Exercise 20: Execution at first sight

Finally, I suggest you play the following work at first sight on the piano.

To do it, I recommend starting with a musical analysis, indicating the rhythmic, melodic, and morphological elements it exhibits. Then I propose to perform a mental execution with the help of the metronome. If you consider it necessary, you can address the rhythmic, melodic, and fingering elements separately in this mental preparation. Once prepared, I recommend making two video recordings of this exercise (one with the right hand and one with the left hand). The goal is to perform a correct and accurate execution from the first reading. If necessary, repeat the exercise. Finally, I invite you to compose and play new sight reading exercises using the elements worked on in this lesson.


Guidelines for self-correction:

Exercise 1

Analyze the recordings taking into account the following guidelines:

  1. Correct execution of the notes.

  2. Rhythmic precision.

  3. Proper use of fingering

Exercise 2

Analyze the recording taking into account the following guidelines:

  1. Correct execution of notes and rhythmic adjustment.

  2. Proper enunciation of the notes.

  3. Accuracy in intonation.

In the execution with the count of the beats of the bar, keep in mind:

  1. The correct execution of the notes.

  2. The proper enunciation of the beats of the measure.

  3. Rhythmic precision.

Exercise 3

Analyze the recording taking into account the following guidelines

  • Memory execution.

  • Correction in the indications of the score.

  • Rhythmic precision.

Exercise 4

Verify the correct recognition, enunciation, and execution of notes and octaves.


Exercise 5

Compare the written scales with the following resolution of the exercise:

  • C-F-B-E-A-D-G-C

  • C-G-D-A-E-B-F-C

  • D-G-C-F-B-E-A-D

  • D-A-E-B-F-C-G-D

  • E-A-D-G-C-F-B-E

  • E-B-F-C-G-D-A-E

  • F-B-E-A-D-G-C-F

  • F-C-G-D-A-E-B-F

  • G-C-F-B-E-A-D-G

  • G-D-A-E-B-F-C-G

  • A-D-G-C-F-B-E-A

  • A-E-B-F-C-G-D-A

  • B-E-A-D-G-C-F-B

  • B-F-C-G-D-A-E-B

Exercise 6

When exercising with the cards, verify the correct construction of the requested intervals on the requested notes in an ascending and descending direction, and their corresponding inversions.


Exercise 7

Compare the variations written with the graph below.

Other solutions are possible. In case of using another rhythmic pattern, verify that it adapts to the time signature, its conservation throughout each variation, and the correspondence with the notes of the theme.


Exercise 8

Analyze the recording taking into account the following guidelines:

  1. Correct position of the body: Plants of the feet supported, legs relaxed, support of the sitting bones, erect spine, optimal seat height and distance from the keyboard, arms hanging relaxed.

  2. Natural, relaxed hand position: wrist in line with forearm, knuckles high, fingers semi-flexed, palm hollow.

  3. Correct execution of the non legato: entry and exit of the arm, rest of the arm during the execution, vertical and relaxed movement of the wrist, relaxation of the hand, resistance without movement of the fingers.

## PROVIDED DATA
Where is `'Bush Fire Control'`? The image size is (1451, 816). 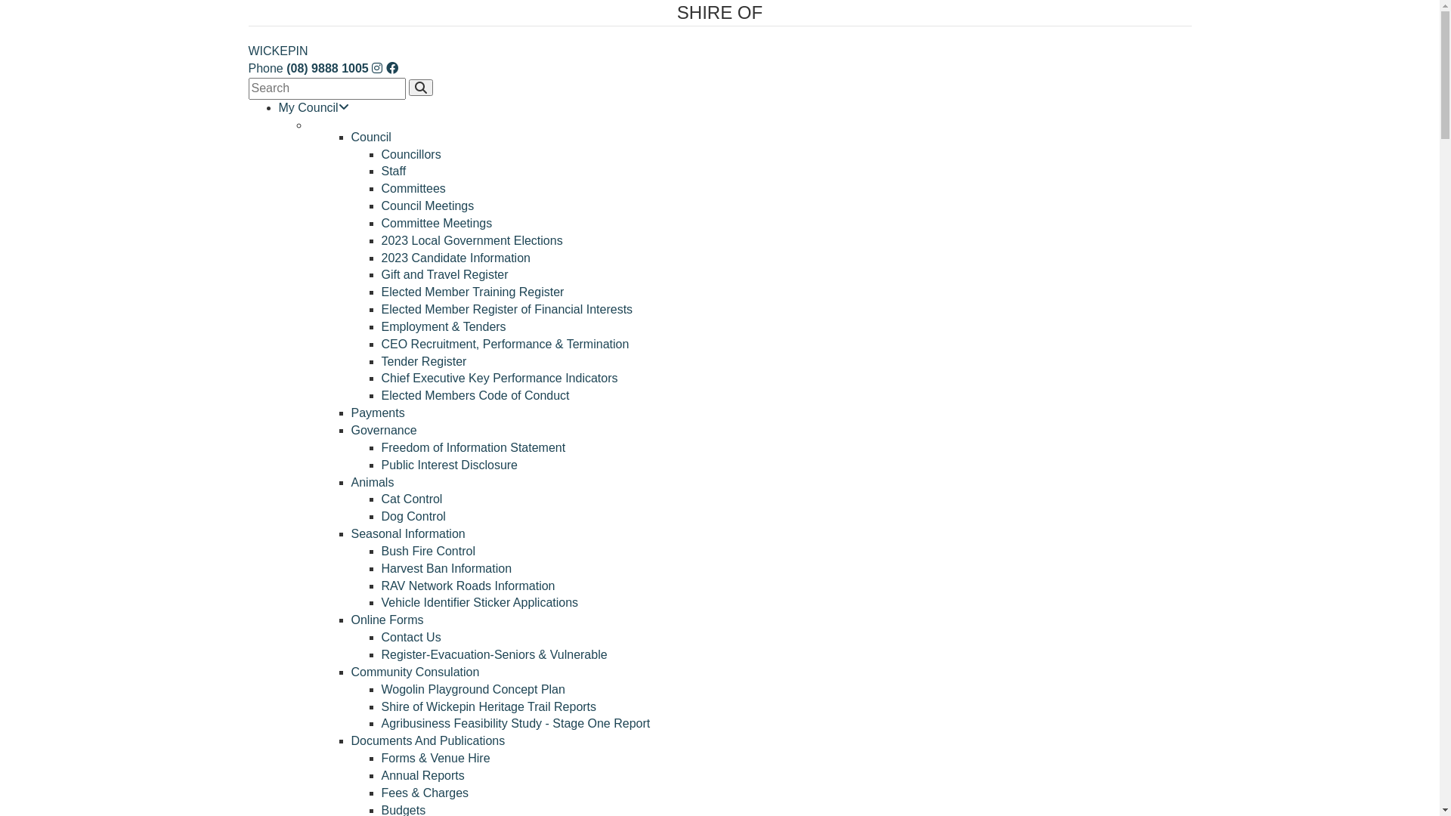 'Bush Fire Control' is located at coordinates (427, 551).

## WHAT THIS EXERCISE ASKS
**a.** Say whether each statement agrees with the piano lesson text, answering yes or no and quoting the deciding words: (i) For the sight-reading piece, two video recordings are recommended, one for each hand. (ii) For Exercise 7, no other solutions are possible. (iii) In Exercise 8, the hand position calls for low knuckles.
**b.** Rewrite the stretch of the piano lesson text from "1. Correct position" through "semi-flexed, palm hollow.", substituting "straight spine" for "erect spine".
**c.** Resume the piano lesson text from the point where it stops.

## ANSWERS BY TASK
**a.**
(i) Yes: "I recommend making two video recordings of this exercise (one with the right hand and one with the left hand)."
(ii) No: "Other solutions are possible."
(iii) No: "knuckles high"

**b.**
1. Correct position of the body: Plants of the feet supported, legs relaxed, support of the sitting bones, straight spine, optimal seat height and distance from the keyboard, arms hanging relaxed.

  2. Natural, relaxed hand position: wrist in line with forearm, knuckles high, fingers semi-flexed, palm hollow.

**c.**
Exercise 9

Analyze the recording of the rhythmic reading taking into account the following guidelines:

  1. Correct execution of the rhythm (whether drumming, singing, or on the piano).

  2. Precision in synchronous adjustment with the metronome.

Exercise 10

Analyze the recording of the rhythmic sight-reading taking into account the following guidelines:

  1. Correct execution of the rhythm (whether drumming, singing, or on the piano).

  2. Precision in synchronous adjustment with the metronome.

  3. Correct execution from the first attempt.

In case of not achieving the proposed goal in the first reading, compose new exercises to train the rhythmic reading at first sight until reaching it.


Exercise 11

Check in the exercise you composed:

  1. The correct writing of the key, the time signature, the values, and the bar lines.

  2. Following the guides: eight bars in 2/4 using quarter and half notes, and ties.

Analyze the sight-reading recording of your rhythmic composition, following the guidelines proposed in exercise 10.


Exercise 12

Compare the rhythm written to dictation with the following graph

In case you find an error, you can continue exercising rhythmic dictation with the elements worked on in this lesson using the audios of your readings, your sight readings, and your own compositions.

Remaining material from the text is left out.